In a written finding, Anchorage Superior Court Judge Michael Wolverton called the evidence against Lookhart “simply overwhelming.”
The judge also cited Lookhart’s overconfident text responses to friends, who were astonished by his antics.
“Dr. Lookhart responded, in effect, that unless someone was standing right next to him at the time, no one would ever know,” Wolverton wrote.
Lookhart’s dental licence has been suspended. His corporation, Lookhart Dental LLC, has also been convicted of 40 criminal counts.
Lookhart’s office manager, Shauna Cranford, previously pleaded guilty to medical assistance fraud as part of a plea agreement.
Lookhart ran a lucrative scheme to charge Medicaid for unnecessary intravenous sedation services, prosecutors said. Medicaid ultimately paid Lookhart approximately US$1.9 million over four years, which accounted for 31 per cent of all IV sedation payments in the United States.

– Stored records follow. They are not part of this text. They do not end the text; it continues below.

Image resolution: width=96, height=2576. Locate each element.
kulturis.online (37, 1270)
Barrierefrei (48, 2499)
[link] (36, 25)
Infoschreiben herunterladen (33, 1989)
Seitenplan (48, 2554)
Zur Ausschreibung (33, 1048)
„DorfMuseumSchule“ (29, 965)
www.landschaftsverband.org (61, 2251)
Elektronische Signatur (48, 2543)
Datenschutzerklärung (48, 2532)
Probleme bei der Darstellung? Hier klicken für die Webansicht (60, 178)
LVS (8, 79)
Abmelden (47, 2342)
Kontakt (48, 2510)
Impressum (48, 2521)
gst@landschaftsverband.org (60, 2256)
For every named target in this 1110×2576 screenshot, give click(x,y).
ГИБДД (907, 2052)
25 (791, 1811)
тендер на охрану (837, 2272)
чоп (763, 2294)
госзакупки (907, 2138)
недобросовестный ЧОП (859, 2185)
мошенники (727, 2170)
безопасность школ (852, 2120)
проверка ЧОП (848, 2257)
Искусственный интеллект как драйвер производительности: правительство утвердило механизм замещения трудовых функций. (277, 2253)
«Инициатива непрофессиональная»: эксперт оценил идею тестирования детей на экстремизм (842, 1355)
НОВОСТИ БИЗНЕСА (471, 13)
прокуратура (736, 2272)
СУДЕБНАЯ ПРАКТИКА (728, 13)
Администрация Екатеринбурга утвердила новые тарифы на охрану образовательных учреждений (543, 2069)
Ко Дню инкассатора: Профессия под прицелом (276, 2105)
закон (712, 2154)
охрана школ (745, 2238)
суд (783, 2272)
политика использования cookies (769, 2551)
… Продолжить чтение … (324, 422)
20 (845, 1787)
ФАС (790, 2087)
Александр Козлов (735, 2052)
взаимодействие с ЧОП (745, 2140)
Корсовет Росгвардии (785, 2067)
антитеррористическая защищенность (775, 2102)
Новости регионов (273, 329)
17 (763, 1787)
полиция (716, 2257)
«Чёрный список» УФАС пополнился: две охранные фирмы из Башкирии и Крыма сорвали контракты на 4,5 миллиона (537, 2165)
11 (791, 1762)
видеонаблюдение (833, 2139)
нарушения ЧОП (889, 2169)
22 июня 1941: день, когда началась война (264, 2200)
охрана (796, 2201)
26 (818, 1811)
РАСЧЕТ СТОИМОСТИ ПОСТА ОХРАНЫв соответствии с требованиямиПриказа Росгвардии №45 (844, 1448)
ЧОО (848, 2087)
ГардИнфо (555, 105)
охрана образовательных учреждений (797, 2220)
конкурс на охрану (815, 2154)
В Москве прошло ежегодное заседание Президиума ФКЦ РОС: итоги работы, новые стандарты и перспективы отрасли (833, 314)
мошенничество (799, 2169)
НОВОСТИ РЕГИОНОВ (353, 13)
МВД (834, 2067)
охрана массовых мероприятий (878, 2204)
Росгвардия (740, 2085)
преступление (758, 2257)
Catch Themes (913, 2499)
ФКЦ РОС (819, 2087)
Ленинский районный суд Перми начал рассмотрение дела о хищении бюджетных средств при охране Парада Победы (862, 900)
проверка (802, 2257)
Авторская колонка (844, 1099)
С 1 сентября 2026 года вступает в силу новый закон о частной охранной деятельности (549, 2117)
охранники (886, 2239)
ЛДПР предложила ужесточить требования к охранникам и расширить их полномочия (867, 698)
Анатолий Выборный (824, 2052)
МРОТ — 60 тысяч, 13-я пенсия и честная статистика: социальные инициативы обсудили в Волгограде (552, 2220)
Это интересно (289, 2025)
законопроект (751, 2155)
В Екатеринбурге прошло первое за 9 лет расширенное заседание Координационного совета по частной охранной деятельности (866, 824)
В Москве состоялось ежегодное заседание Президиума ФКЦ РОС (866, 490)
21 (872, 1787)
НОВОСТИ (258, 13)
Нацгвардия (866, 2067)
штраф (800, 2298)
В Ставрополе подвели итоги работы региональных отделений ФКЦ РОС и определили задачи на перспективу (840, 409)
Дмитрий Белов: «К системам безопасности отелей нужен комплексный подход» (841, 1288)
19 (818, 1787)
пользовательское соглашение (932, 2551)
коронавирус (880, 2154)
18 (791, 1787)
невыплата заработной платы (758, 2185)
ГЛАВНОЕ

In a statement, state prosecutors issued a special thanks to “the ‘hoverboard video patient,’ the patient whose teeth were pulled out without consent, and the patient who was forced to repeatedly return to Lookhart for remedial care.”
The felony medical assistance fraud, theft in the first degree, and scheme to defraud charges carry a possible sentence of up to 10 years in prison, a fine of up to $100,000 and restitution. The top counts for the business carry a potential fine of up to $2.5 million.
Cranford is due to be sentenced on Feb. 3, while Lookhart’s sentencing hearing is scheduled for Apr. 30.